Brélaz Daniel · Nationalrat · 2019-12-05
Brélaz Daniel · Nationalrat · Waadt · Grüne Fraktion · 2019-12-05
Wortprotokoll
Le bloc 4 porte sur des thèmes très divers, mais l'essentiel des questions qu'il soulève concernent de près ou de loin le personnel. C'est donc sur ces aspects que je vais me pencher.
On mène ici un certain nombre de débats rituels qui, lors de la dernière législature, ont marqué notre conseil, avec très souvent des majorités ou des minorités de hasard. Il y a aussi eu parfois des compromis finaux issus des discussions budgétaires, au sein du Conseil national et du Conseil des Etats, qui ont échoué pour les mêmes raisons.

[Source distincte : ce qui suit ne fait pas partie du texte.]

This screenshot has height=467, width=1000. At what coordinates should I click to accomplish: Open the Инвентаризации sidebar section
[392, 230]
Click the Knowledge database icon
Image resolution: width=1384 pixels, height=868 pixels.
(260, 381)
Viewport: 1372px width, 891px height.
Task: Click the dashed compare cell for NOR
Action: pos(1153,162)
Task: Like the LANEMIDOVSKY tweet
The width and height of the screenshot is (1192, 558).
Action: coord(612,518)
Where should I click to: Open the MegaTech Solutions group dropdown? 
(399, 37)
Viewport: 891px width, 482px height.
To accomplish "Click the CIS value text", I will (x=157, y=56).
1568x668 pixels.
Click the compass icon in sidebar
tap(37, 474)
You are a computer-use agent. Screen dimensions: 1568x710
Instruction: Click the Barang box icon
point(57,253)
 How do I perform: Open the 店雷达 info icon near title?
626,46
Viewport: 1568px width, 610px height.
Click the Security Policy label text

J'espère qu'avec la nouvelle composition du Parlement, ce problème deviendra moins aigu.
Le Conseil fédéral négocie lui-même avec les associations du personnel. Je ne pense pas, vu sa composition, qu'il soit particulièrement prompt à dilapider les deniers publics, ou alors ses membres ne sont pas vraiment fidèles aux milieux dont ils sont issus. Dans cette optique, il nous paraît un peu bizarre que, chaque fois qu'il se passe quelque chose, on veuille couper ici, ou là, ou ailleurs encore, ou de manière globale - ce sont en général des propositions déposées par le groupe UDC.
Bien sûr, nous n'entrons pas dans cette logique qui consiste à attribuer toujours plus de tâches à la Confédération, à accepter des motions qui demandent de faire des choses supplémentaires, tout en disant que l'intendance suivra et qu'il n'y aura jamais besoin d'une personne de plus. Cette logique est, disons-le, particulière, parce que, bien sûr, on peut parfois éliminer des tâches, mais alors il faut désigner lesquelles, et pas simplement dire: "Vous n'avez qu'à vous débrouiller."
Il faut également voir que d'autres aspects entourant les questions de personnel sont traités. Il y a ici, effectivement, une volonté de notre part d'éviter les coupes claires, mais il faut aussi se rendre compte qu'il y a d'autres manières de procéder. L'objectif fixé pour l'Office fédéral des constructions et de la logistique - la minorité Siegenthaler le combat - revient à dire qu'il faut que les bâtiments coûtent moins cher par mètre carré. Il y a plusieurs manières d'y parvenir. D'abord, concentrer beaucoup plus les gens: il y aura ainsi besoin de moins de surface pour le même personnel. Ensuite, ne pas être exemplaire en matière énergétique, en satisfaisant aux valeurs préconisées en fonction du minimum absolu - mais ce sont des gains qui sont annulés par les coûts énergétiques, qui ne figurent toutefois pas aux mêmes positions.
Ce sont de nouveau des espèces de voeux pieux avec des effets pervers; c'est pourquoi nous soutiendrons la proposition de la minorité Siegenthaler.
Enfin, il y a un autre problème. Il y a une année, des demandes justifiées du Contrôle fédéral des finances ont été refusées pour des raisons punitives. Le Contrôle fédéral des finances avait fait un rapport qui n'avait pas plu à une bonne partie du Parlement. On lui a enlevé 1,5 million de francs pour montrer qui était le chef.
La proposition de la minorité Gschwind soulève une problématique voisine. En effet - j'étais à la Commission des finances -, le motif principal pour accepter la proposition qui avait été faite par M. Vitali de couper et de compenser une bonne partie ne reposait pas, M. Gschwind, sur le fait qu'il y aurait des militaires en moins, mais visait à ce que nos amis du Service de renseignement de la Confédération comprennent qu'il fallait d'abord qu'ils fassent le ménage dans toutes les affaires de fiches, et qu'une fois qu'il n'y aurait plus aucun politicien, de près ou de loin, qui serait fiché, on pourrait commencer à discuter autrement. Evidemment, ce n'est pas eux qui paient les conséquences, et c'est donc un peu gênant. Je me suis laissé convaincre par l'argumentation qu'il fallait donner un exemple, mais je pense que c'est pour une année et qu'il faudra réfléchir un peu plus pour la suite, surtout si on devait encore donner des postes supplémentaires vu les besoins que ce service a.
Et puis, évidemment, il y a un besoin de quatre postes, Madame Mattea Meyer, et on nous dit qu'on va les trouver ailleurs, qu'il n'y a pas besoin de donner de l'argent, parce que cela se fera tout seul, comme d'habitude. Le groupe des Verts soutiendra la proposition de la minorité Meyer Mattea, qui est essentielle pour la lutte contre la pédocriminalité.